*** Opening PROVIDED MATERIAL ***
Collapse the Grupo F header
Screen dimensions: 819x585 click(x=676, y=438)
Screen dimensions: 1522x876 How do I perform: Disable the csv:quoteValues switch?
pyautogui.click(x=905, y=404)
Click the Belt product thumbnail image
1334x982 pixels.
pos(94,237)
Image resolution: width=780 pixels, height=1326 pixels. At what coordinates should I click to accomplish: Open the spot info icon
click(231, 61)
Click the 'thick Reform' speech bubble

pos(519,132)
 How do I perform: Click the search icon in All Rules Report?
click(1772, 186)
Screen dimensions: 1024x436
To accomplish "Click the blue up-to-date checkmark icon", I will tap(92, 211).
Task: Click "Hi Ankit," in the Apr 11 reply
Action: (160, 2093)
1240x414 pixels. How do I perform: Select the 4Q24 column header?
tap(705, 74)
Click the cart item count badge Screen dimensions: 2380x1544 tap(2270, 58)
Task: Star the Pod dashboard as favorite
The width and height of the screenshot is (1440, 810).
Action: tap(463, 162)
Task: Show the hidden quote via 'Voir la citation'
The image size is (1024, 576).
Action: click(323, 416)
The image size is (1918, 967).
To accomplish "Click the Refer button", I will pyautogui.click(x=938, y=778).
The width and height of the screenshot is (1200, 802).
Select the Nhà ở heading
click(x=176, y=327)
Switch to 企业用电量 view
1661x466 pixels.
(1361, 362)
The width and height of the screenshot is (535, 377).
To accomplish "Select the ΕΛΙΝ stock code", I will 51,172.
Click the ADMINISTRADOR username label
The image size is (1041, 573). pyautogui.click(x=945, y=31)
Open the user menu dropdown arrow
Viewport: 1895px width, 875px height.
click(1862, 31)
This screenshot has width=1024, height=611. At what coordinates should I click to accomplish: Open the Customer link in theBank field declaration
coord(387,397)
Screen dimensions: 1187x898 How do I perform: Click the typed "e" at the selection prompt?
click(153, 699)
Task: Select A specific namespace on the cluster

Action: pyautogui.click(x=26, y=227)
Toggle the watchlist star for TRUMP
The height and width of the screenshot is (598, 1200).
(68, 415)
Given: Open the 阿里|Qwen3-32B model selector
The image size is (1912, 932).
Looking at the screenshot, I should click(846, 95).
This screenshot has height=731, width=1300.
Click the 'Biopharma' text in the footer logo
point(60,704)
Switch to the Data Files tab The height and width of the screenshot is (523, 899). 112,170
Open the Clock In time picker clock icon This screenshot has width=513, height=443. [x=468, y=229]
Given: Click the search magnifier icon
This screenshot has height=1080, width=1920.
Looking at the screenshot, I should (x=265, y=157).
*** Closing PROVIDED MATERIAL ***
WHAT IS EXPECTED >>
For this task, retype the material exactly, line for line.

WRITTEN SOLUTION >>
Collapse the Grupo F header
Screen dimensions: 819x585 click(x=676, y=438)
Screen dimensions: 1522x876 How do I perform: Disable the csv:quoteValues switch?
pyautogui.click(x=905, y=404)
Click the Belt product thumbnail image
1334x982 pixels.
pos(94,237)
Image resolution: width=780 pixels, height=1326 pixels. At what coordinates should I click to accomplish: Open the spot info icon
click(231, 61)
Click the 'thick Reform' speech bubble

pos(519,132)
 How do I perform: Click the search icon in All Rules Report?
click(1772, 186)
Screen dimensions: 1024x436
To accomplish "Click the blue up-to-date checkmark icon", I will tap(92, 211).
Task: Click "Hi Ankit," in the Apr 11 reply
Action: (160, 2093)
1240x414 pixels. How do I perform: Select the 4Q24 column header?
tap(705, 74)
Click the cart item count badge Screen dimensions: 2380x1544 tap(2270, 58)
Task: Star the Pod dashboard as favorite
The width and height of the screenshot is (1440, 810).
Action: tap(463, 162)
Task: Show the hidden quote via 'Voir la citation'
The image size is (1024, 576).
Action: click(323, 416)
The image size is (1918, 967).
To accomplish "Click the Refer button", I will pyautogui.click(x=938, y=778).
The width and height of the screenshot is (1200, 802).
Select the Nhà ở heading
click(x=176, y=327)
Switch to 企业用电量 view
1661x466 pixels.
(1361, 362)
The width and height of the screenshot is (535, 377).
To accomplish "Select the ΕΛΙΝ stock code", I will 51,172.
Click the ADMINISTRADOR username label
The image size is (1041, 573). pyautogui.click(x=945, y=31)
Open the user menu dropdown arrow
Viewport: 1895px width, 875px height.
click(1862, 31)
This screenshot has width=1024, height=611. At what coordinates should I click to accomplish: Open the Customer link in theBank field declaration
coord(387,397)
Screen dimensions: 1187x898 How do I perform: Click the typed "e" at the selection prompt?
click(153, 699)
Task: Select A specific namespace on the cluster

Action: pyautogui.click(x=26, y=227)
Toggle the watchlist star for TRUMP
The height and width of the screenshot is (598, 1200).
(68, 415)
Given: Open the 阿里|Qwen3-32B model selector
The image size is (1912, 932).
Looking at the screenshot, I should click(846, 95).
This screenshot has height=731, width=1300.
Click the 'Biopharma' text in the footer logo
point(60,704)
Switch to the Data Files tab The height and width of the screenshot is (523, 899). 112,170
Open the Clock In time picker clock icon This screenshot has width=513, height=443. [x=468, y=229]
Given: Click the search magnifier icon
This screenshot has height=1080, width=1920.
Looking at the screenshot, I should (x=265, y=157).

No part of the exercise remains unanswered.